と、これは、真面目に受け取った場合で、実際には、「全員眠っているから、これが悟りの坐禅とは思うまい」という遊びが入っている可能性があります。それは、次の偈頌で更に明らかになります。

  定坐の僧の坐睡を慰む
 堂中に長坐せる僧数箇、破蒲団上に一心の空。
 歌舞せる新鉄鋸三台の曲、唱い拍せるは何れの人か又た調べ同じ。

同じ竺山禅師の偈頌ですが、この偈頌の次に同じ題名の偈頌が収録され、そちらには「臘八」と出ていますので、この「定坐」も、多分に先と同じように臘八摂心に当たるものと思います。さて、この時、僧堂内には長い時間坐っていた僧侶が何人かいたようですが、各々自分の破れ坐蒲の上に、ただ空ぜられた一心を現じているとしています。まさに、空そのものの仏心です。ところが、この坐睡を含めた定坐が、「歌舞せる新鉄鋸三台の曲」を生み出すのです。これは新しいノコギリが、「三台の曲」を奏でているということです。そして、唱い手拍子するのは誰か?全員の調べが同じであるとしています。

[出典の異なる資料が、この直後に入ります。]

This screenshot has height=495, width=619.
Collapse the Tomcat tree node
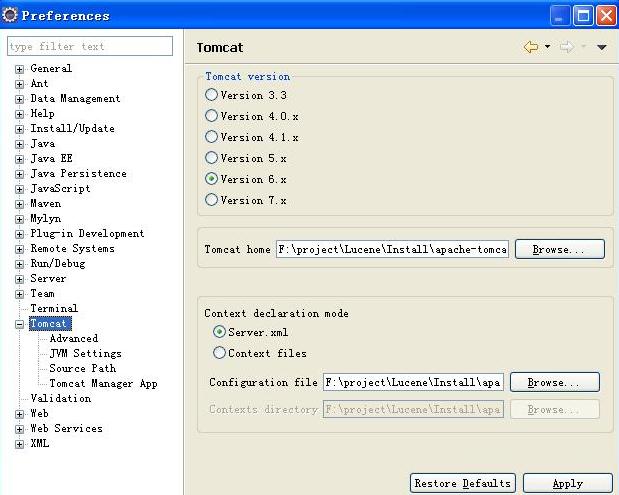19,324
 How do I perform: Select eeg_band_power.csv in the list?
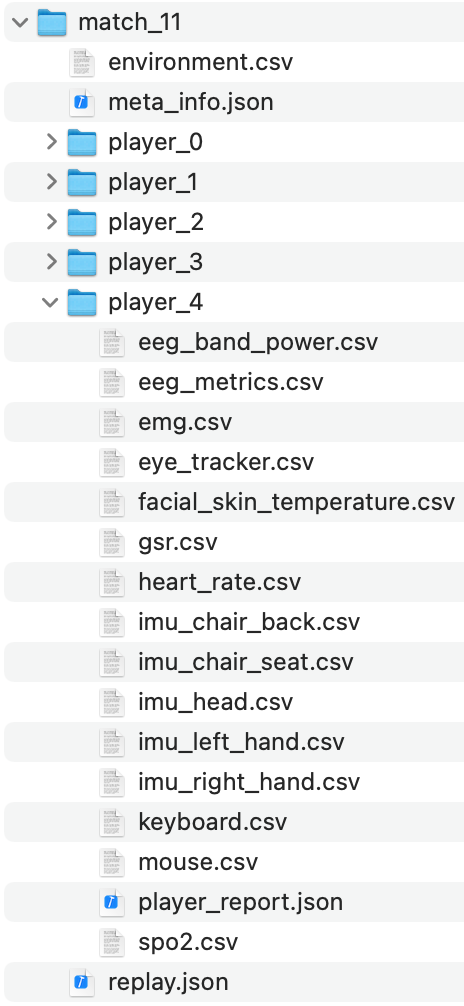(x=234, y=342)
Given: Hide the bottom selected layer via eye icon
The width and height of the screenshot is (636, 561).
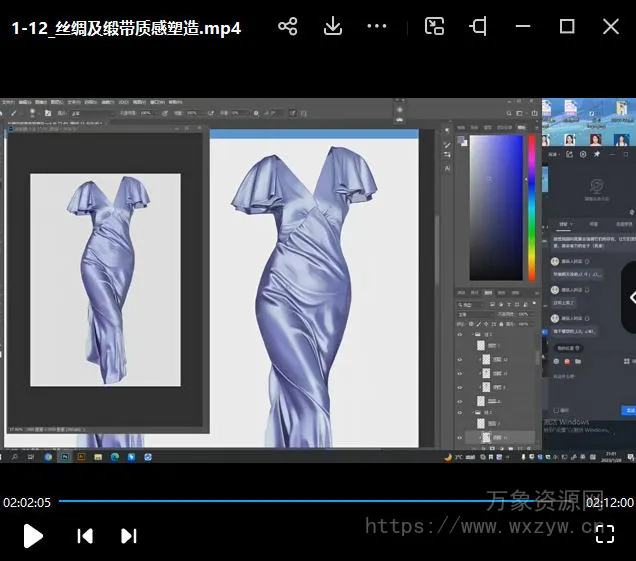Looking at the screenshot, I should click(460, 438).
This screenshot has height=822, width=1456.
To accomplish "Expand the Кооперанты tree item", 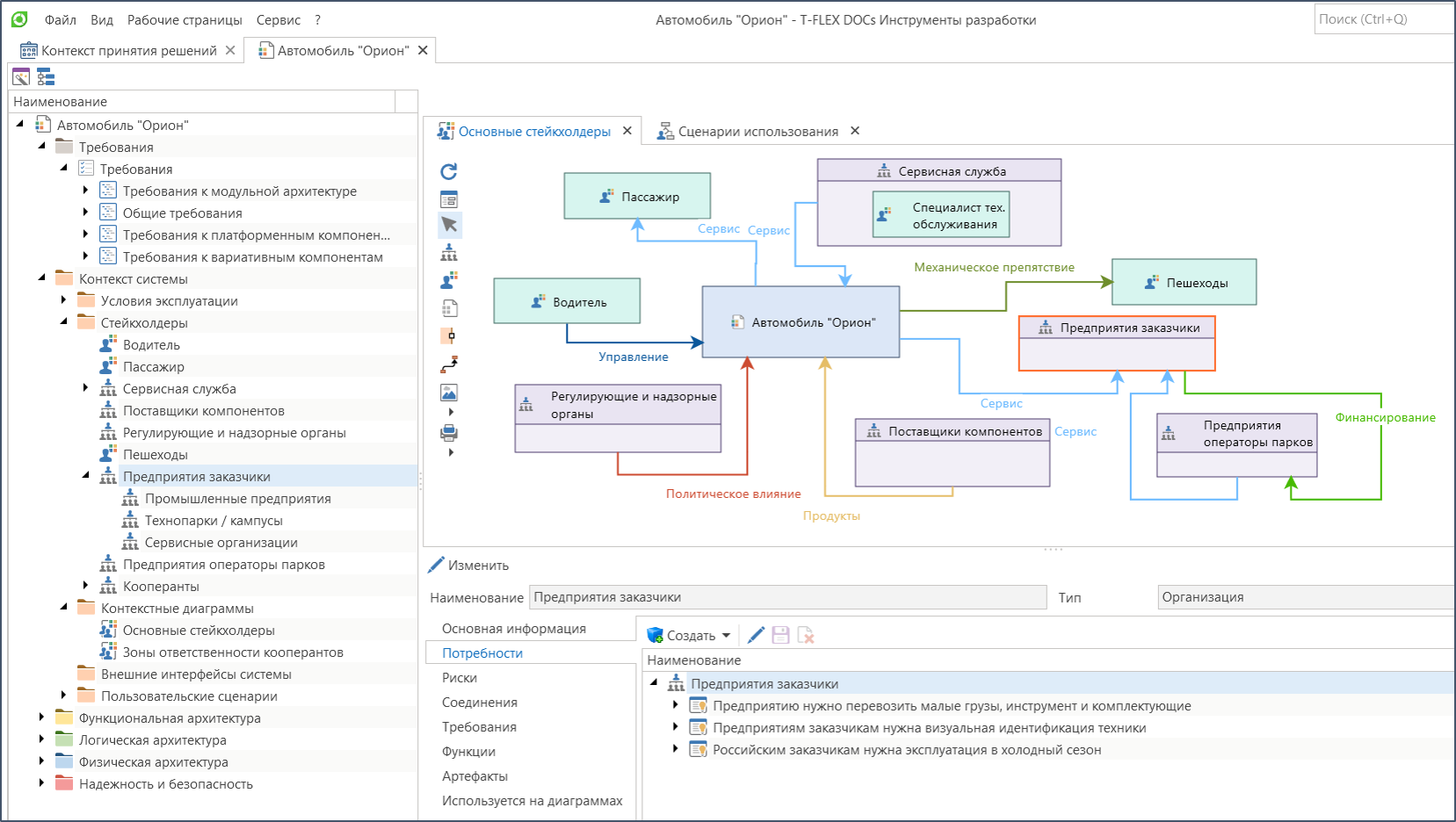I will click(85, 586).
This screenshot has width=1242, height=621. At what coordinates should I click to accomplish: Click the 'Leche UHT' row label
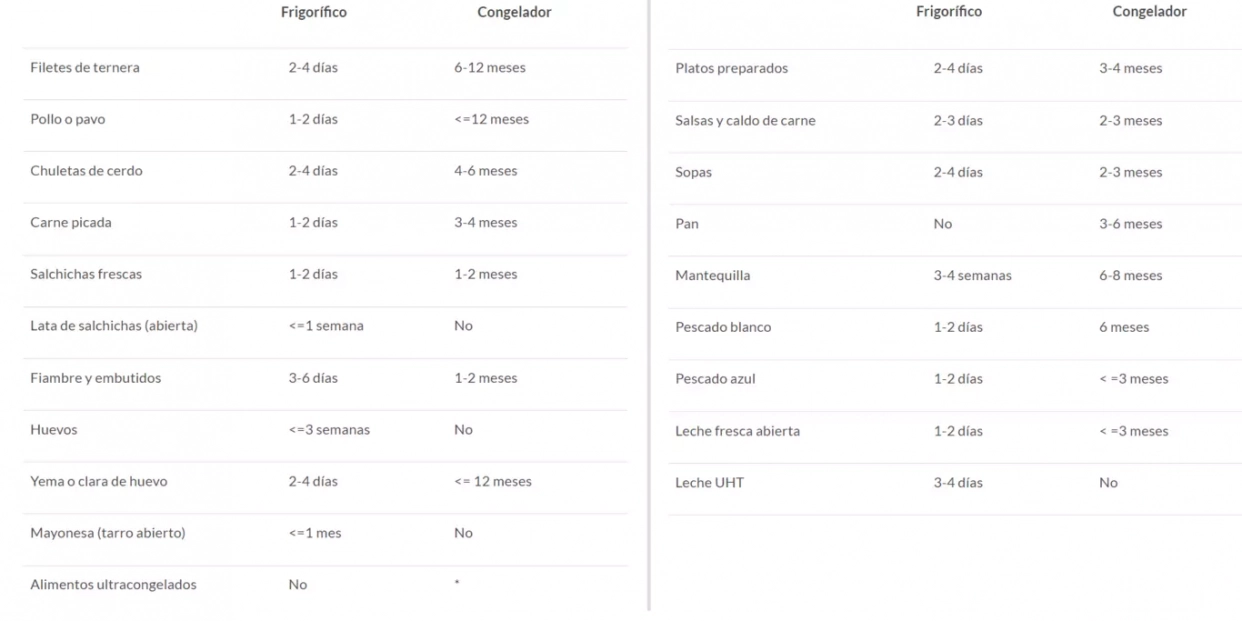709,483
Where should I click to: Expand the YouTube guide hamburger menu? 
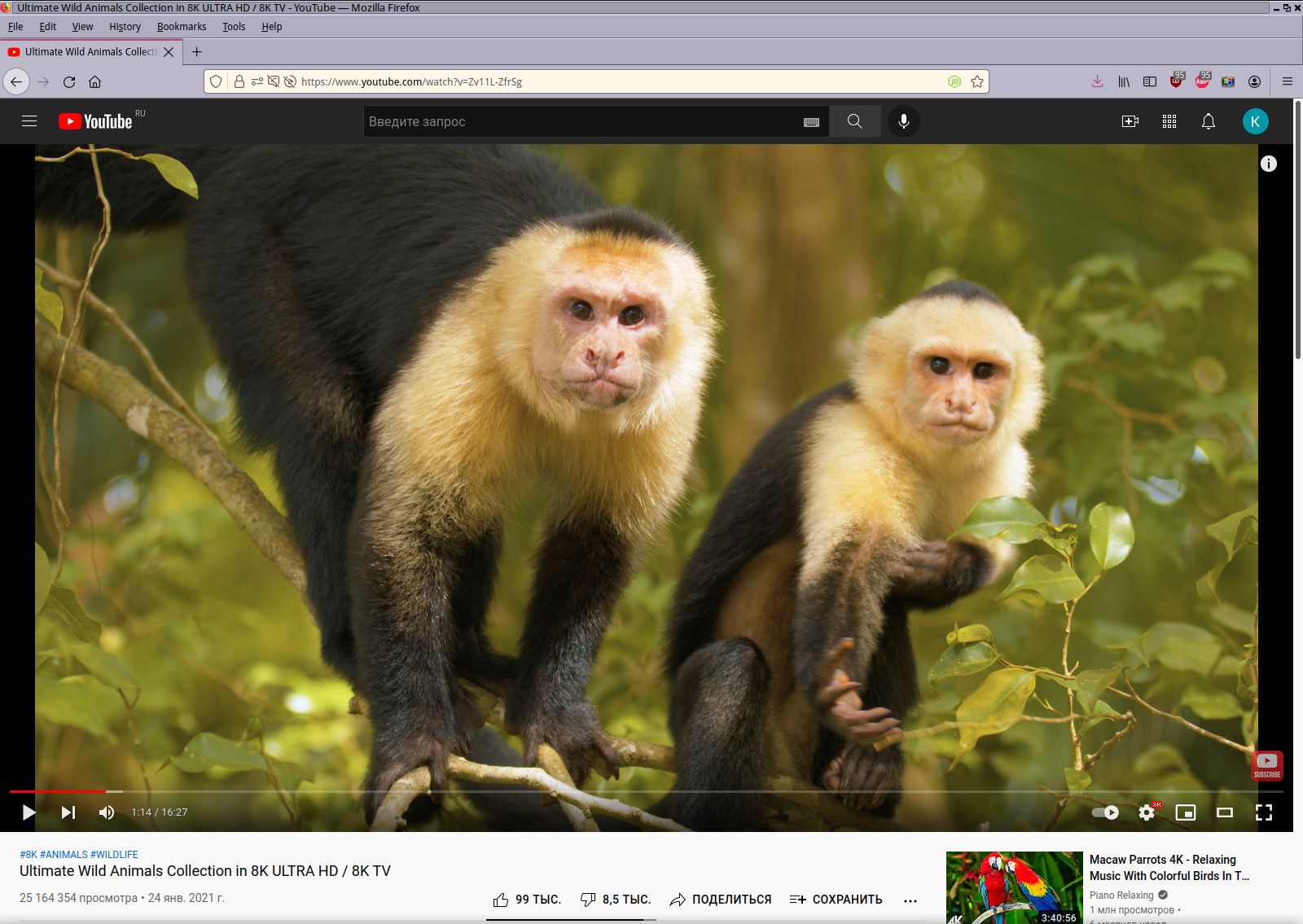[x=29, y=121]
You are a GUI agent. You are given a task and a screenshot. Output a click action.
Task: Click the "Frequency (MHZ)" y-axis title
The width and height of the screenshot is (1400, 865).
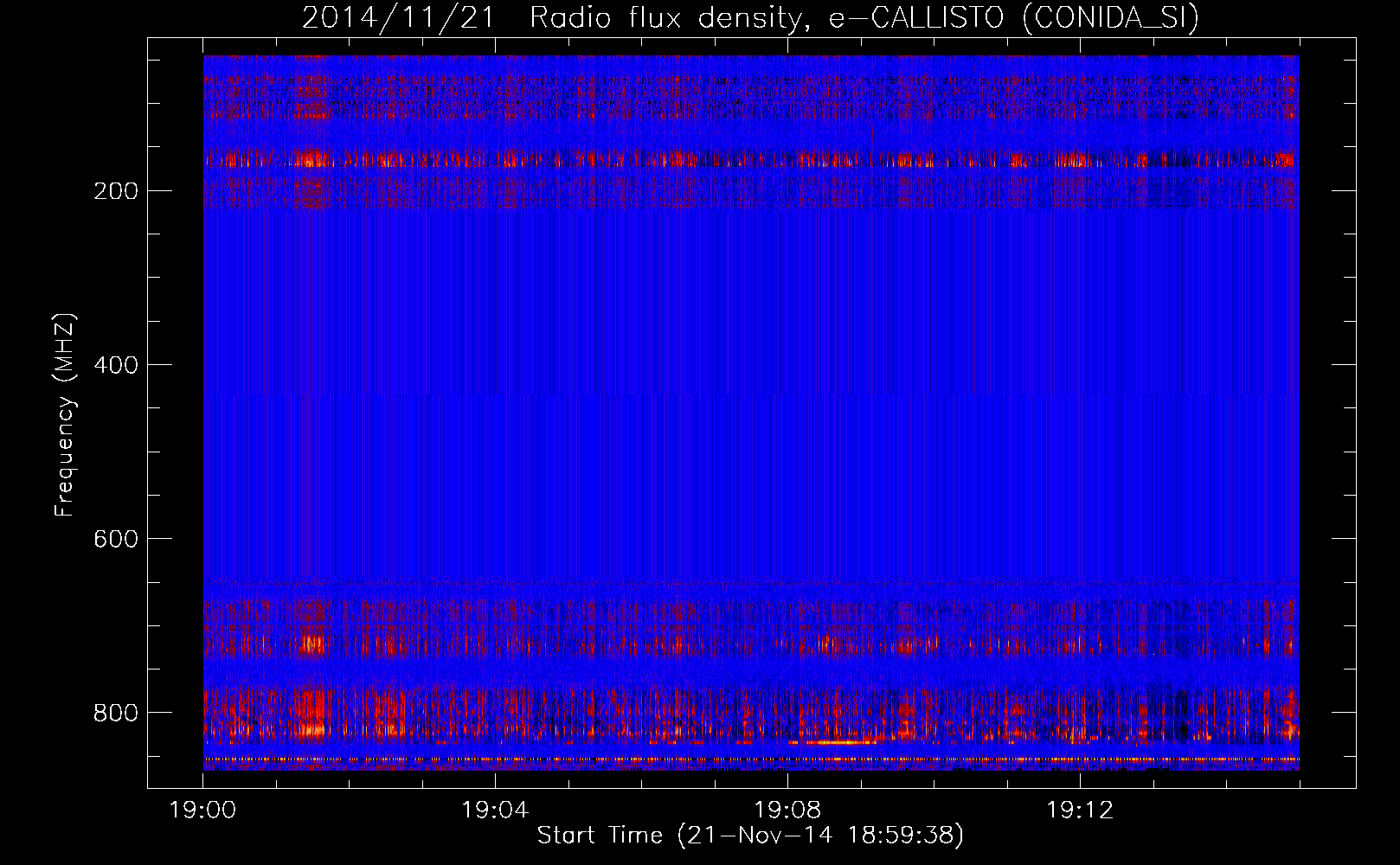(x=65, y=415)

この「ノコギリ」が「三台の曲」を奏でることについて、これは、元々宏智正覚禅師の語録に出て来る問答を参照していると思われ、たかがノコギリが、三台という唐の時代に流行した曲を奏でるはずがないのに、奏でていると聞いているので、これは、我々の思慮分別・常識を絶したところを聞いているわけです。それに対して、宏智禅師は「坐底の坐を受用す」と答えています。いわば、坐禅に於ける自由闊達なる境涯をもって、このような優れた神通が現ずることを説いているのです。

しかし、先ほどと同じように、ここは「坐睡」です。だとすると、このノコギリは「歯ぎしり」や「いびき」を指している可能性もあります。要するに坐睡する僧侶が五月蠅いが、それもまた悟りの境涯そのものだ、とでもしているのです。これによって、「慰む」ことを実現しているように思います。

こういう指導者に率いられると、真面目くさって禅機も無いような人に比べて遥かに楽しそうです。とはいえ、ギッチリ坐禅はさせていただけそうですが。